> EXERCISE:
Please print every line of the material below exactly.

> MATERIAL TO PROCESS:
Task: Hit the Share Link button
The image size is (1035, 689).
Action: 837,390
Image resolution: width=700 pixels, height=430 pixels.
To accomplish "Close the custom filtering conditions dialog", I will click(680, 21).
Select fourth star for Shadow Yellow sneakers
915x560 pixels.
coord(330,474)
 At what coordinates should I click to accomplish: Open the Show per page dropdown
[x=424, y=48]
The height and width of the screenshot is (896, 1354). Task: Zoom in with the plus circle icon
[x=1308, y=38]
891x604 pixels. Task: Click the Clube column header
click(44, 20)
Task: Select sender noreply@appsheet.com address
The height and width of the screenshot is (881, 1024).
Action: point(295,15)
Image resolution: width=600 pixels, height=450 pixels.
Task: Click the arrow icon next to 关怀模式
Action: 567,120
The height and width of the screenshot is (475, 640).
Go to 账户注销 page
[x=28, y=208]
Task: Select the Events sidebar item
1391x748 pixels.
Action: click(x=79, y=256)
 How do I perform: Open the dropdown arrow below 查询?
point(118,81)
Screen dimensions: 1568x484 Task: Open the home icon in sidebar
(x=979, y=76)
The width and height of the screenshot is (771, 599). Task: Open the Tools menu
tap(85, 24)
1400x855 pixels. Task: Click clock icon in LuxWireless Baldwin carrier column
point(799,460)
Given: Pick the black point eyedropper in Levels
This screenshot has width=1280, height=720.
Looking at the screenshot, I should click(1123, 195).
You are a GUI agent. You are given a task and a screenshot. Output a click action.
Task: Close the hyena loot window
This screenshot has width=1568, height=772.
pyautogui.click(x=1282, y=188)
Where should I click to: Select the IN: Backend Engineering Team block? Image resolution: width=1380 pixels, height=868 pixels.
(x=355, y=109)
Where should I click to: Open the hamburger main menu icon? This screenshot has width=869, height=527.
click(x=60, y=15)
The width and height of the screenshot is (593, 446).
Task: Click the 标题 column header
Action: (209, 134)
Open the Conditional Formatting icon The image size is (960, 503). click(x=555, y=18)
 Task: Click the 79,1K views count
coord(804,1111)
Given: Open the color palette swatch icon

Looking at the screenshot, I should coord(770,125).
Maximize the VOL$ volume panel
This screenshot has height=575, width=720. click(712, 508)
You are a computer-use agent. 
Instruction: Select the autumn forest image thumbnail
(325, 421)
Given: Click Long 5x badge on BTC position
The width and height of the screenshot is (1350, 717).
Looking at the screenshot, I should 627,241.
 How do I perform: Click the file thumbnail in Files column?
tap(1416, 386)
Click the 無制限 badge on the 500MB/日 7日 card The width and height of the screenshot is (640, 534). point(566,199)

> WORKED SOLUTION:
Task: Hit the Share Link button
The image size is (1035, 689).
Action: 837,390
Image resolution: width=700 pixels, height=430 pixels.
To accomplish "Close the custom filtering conditions dialog", I will click(680, 21).
Select fourth star for Shadow Yellow sneakers
915x560 pixels.
coord(330,474)
 At what coordinates should I click to accomplish: Open the Show per page dropdown
[x=424, y=48]
The height and width of the screenshot is (896, 1354). Task: Zoom in with the plus circle icon
[x=1308, y=38]
891x604 pixels. Task: Click the Clube column header
click(44, 20)
Task: Select sender noreply@appsheet.com address
The height and width of the screenshot is (881, 1024).
Action: point(295,15)
Image resolution: width=600 pixels, height=450 pixels.
Task: Click the arrow icon next to 关怀模式
Action: 567,120
The height and width of the screenshot is (475, 640).
Go to 账户注销 page
[x=28, y=208]
Task: Select the Events sidebar item
1391x748 pixels.
Action: click(x=79, y=256)
 How do I perform: Open the dropdown arrow below 查询?
point(118,81)
Screen dimensions: 1568x484 Task: Open the home icon in sidebar
(x=979, y=76)
The width and height of the screenshot is (771, 599). Task: Open the Tools menu
tap(85, 24)
1400x855 pixels. Task: Click clock icon in LuxWireless Baldwin carrier column
point(799,460)
Given: Pick the black point eyedropper in Levels
This screenshot has width=1280, height=720.
Looking at the screenshot, I should click(1123, 195).
You are a GUI agent. You are given a task and a screenshot. Output a click action.
Task: Close the hyena loot window
This screenshot has width=1568, height=772.
pyautogui.click(x=1282, y=188)
Where should I click to: Select the IN: Backend Engineering Team block? Image resolution: width=1380 pixels, height=868 pixels.
(x=355, y=109)
Where should I click to: Open the hamburger main menu icon? This screenshot has width=869, height=527.
click(x=60, y=15)
The width and height of the screenshot is (593, 446).
Task: Click the 标题 column header
Action: (209, 134)
Open the Conditional Formatting icon The image size is (960, 503). click(x=555, y=18)
 Task: Click the 79,1K views count
coord(804,1111)
Given: Open the color palette swatch icon

Looking at the screenshot, I should coord(770,125).
Maximize the VOL$ volume panel
This screenshot has height=575, width=720. click(712, 508)
You are a computer-use agent. 
Instruction: Select the autumn forest image thumbnail
(325, 421)
Given: Click Long 5x badge on BTC position
The width and height of the screenshot is (1350, 717).
Looking at the screenshot, I should 627,241.
 How do I perform: Click the file thumbnail in Files column?
tap(1416, 386)
Click the 無制限 badge on the 500MB/日 7日 card The width and height of the screenshot is (640, 534). point(566,199)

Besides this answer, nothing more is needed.